世界大百科事典(旧版)内の天絵楼の言及
【画学校】より
…明治の初年に簇出(そうしゆつ)する画塾で最も早いのは,1869年(明治2)冬崖が東京の下谷和泉橋の自宅に開いた聴香読画館であり,小山正太郎,松岡寿らの門下があった。

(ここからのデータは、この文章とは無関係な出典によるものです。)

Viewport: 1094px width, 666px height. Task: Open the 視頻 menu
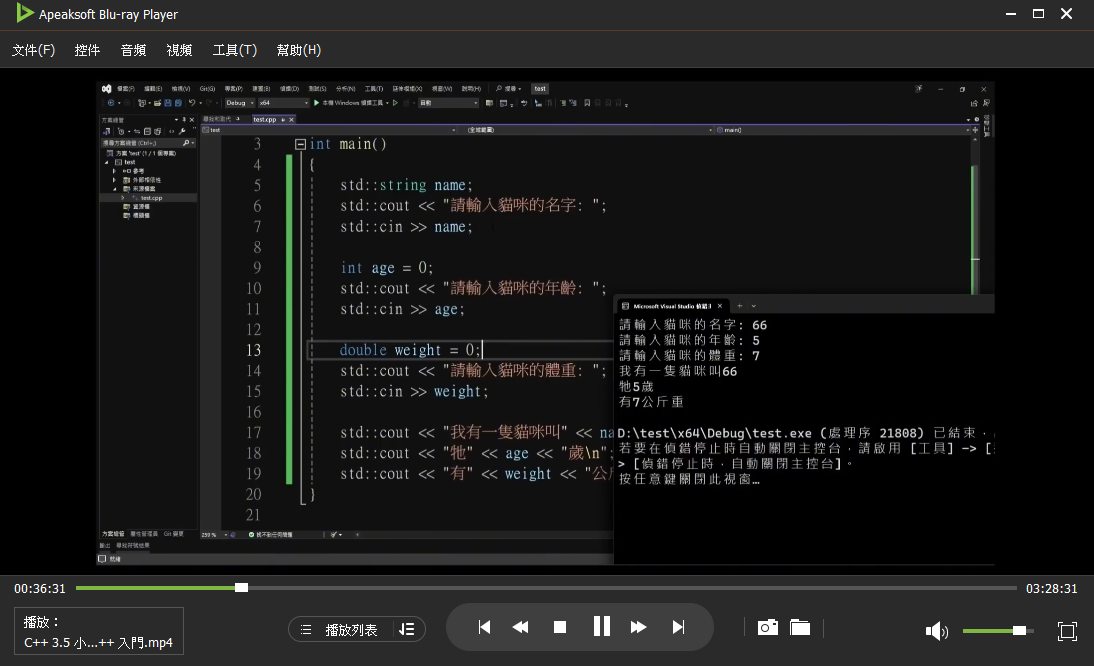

ついで由一は73年日本橋浜町1丁目の自宅に私塾天絵楼(のち天絵舎,天絵学舎)を設けたが,安藤仲太郎,原田直次郎らの洋画家をはじめ,日本画家川端玉章,荒木寛畝ら150余名がここに学び,当時最大の画塾の観を呈した。このほか,横山松三郎が同年上野不忍池畔に,五姓田(ごせだ)芳柳は遅くとも73年に横浜ついで浅草に,その子義松は74年向島白鬚社に私塾を構えた。…
【高橋由一】より
…71年大学南校画学係教官に任命される(翌年退任)。73年私塾天絵楼を創設(1879年天絵学舎と改称)し,門弟との月例展示会を82年まで開催する。官立系の美術学校を別にすれば,日本で最大の〈画学教場〉であり,創設以来の習学者は150余名にのぼる。…
【明治・大正時代美術】より
…さらに76年新政府が西欧の科学技術摂取のために置いた工部大学校(東京大学工学部の前身)には,付属して工部美術学校が開設されたが,その主任教授として来日したイタリア人風景画家A.フォンタネージの教示を受けるようになって,高橋の画技は急速に進んだ。高橋はその代表作《鮭》《なまり節》(ともに1877)など,日常生活の身近な事物を題材として,また遠近法や明暗法をとり入れた《浅草遠望》(1878),《不忍池》(1880)などの風景画によって,写実主義を移植し,天絵楼(てんかいろう)画塾を開いて後進を指導した。一方,高橋の師川上冬崖や,横山松三郎(1838‐84),国沢新九郎(1847‐77)らも画塾を開いて,洋画研究の道を進めている(画学校)。…
※「天絵楼」について言及している用語解説の一部を掲載しています。